A Medical-Ethic Reflexion On The AUGE
Keywords:
Health reform, Medical EthicsAbstract
The first bill that the Chilean Government sent to the Parliament about Universal Access to the health services with Explicit Guarantees (AUGE) is analyzed in the light of medical ethics. In practice, the Project is based on the definition of a list of (AUGE) diseases better attended than before, leaving the remai- ning diseases to be attended worse than AUGE ones. AUGE includes severe epistemic errors because diseases (diagnostics) are not biotic processes, but, nominal conventions made to order the diagnostic ascertainment and therapy. Patients do exist (biotic processes) and may present several diagnostics (AUGE and non-AUGE), remain without diagnostic (irreducible AUGE injustice) and, discriminately wait for a diagnosis to be included or excluded from AUGE. Human persons (patients) are submitted to possible diagnostics by AUGE; once the diagnosis is proposed and without the patient’s consent he or she will be distributed to an assumed “better” or “worse” system of medical attention.

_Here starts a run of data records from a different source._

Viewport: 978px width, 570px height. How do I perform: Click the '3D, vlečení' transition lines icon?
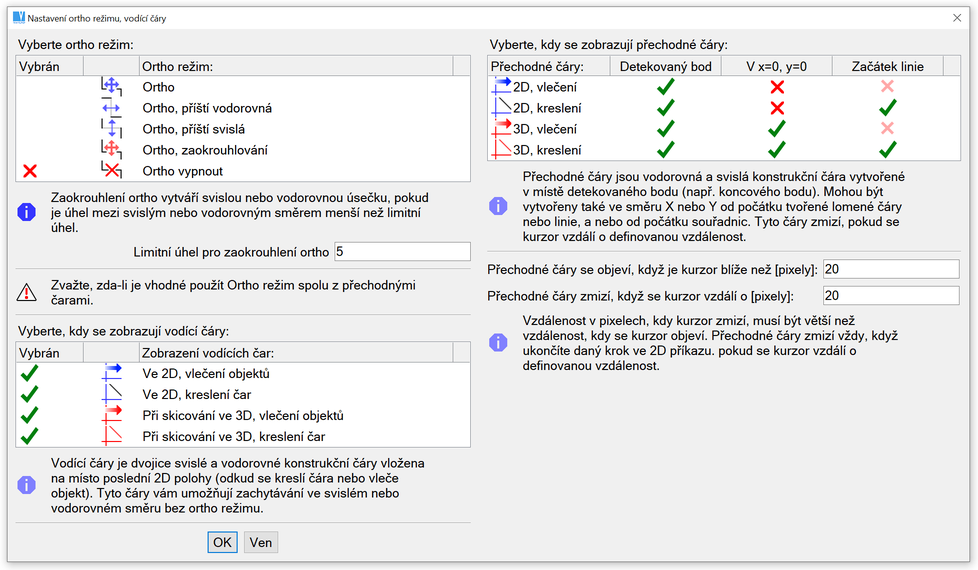[501, 129]
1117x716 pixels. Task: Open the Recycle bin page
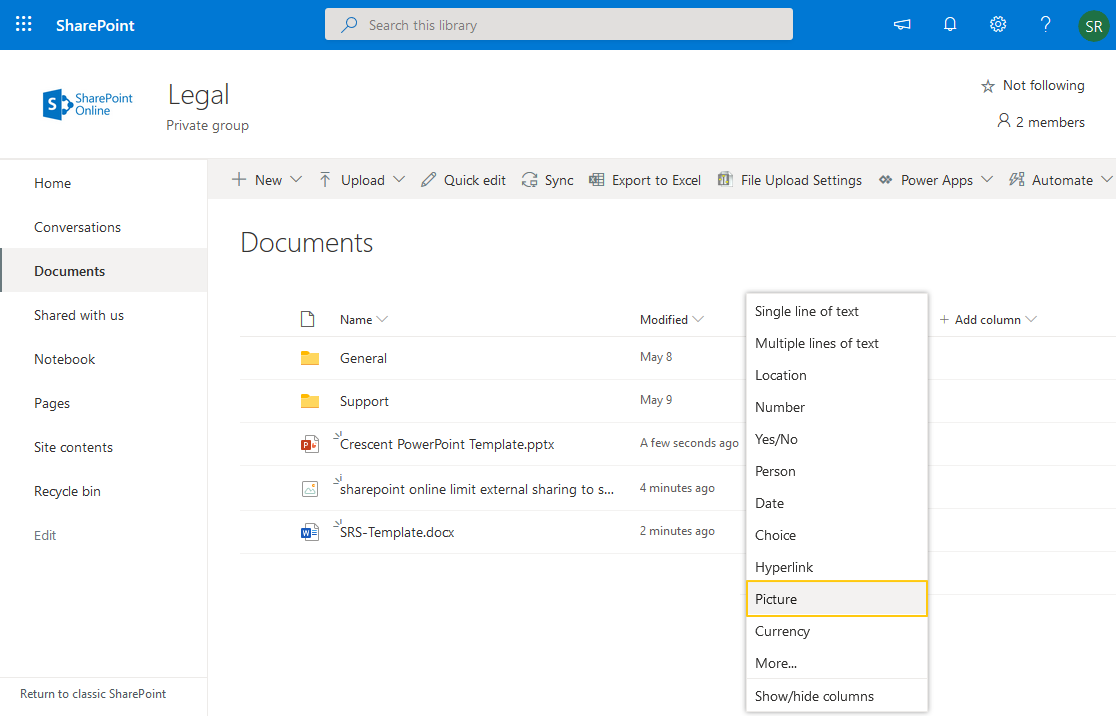click(67, 491)
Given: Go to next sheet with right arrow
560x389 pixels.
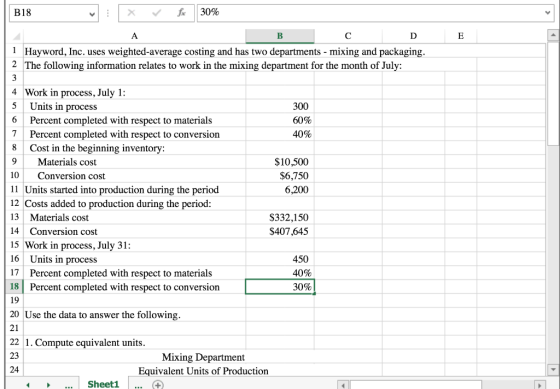Looking at the screenshot, I should [48, 385].
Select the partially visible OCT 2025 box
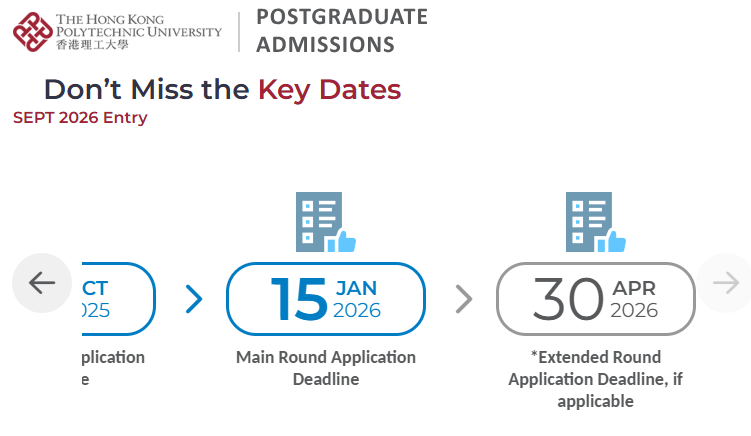751x436 pixels. tap(116, 298)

This treatment of patients violates the principles of autonomy, justice, “do not harm” and beneficence. AUGE distorts the professional practice and ethics of medicine. A health resource disputed for an AUGE and a non- AUGE patients should be assigned to the first one, to avoid falling in economic or legal malpractice, independently of technical, scientific or ethical criteria of medicine.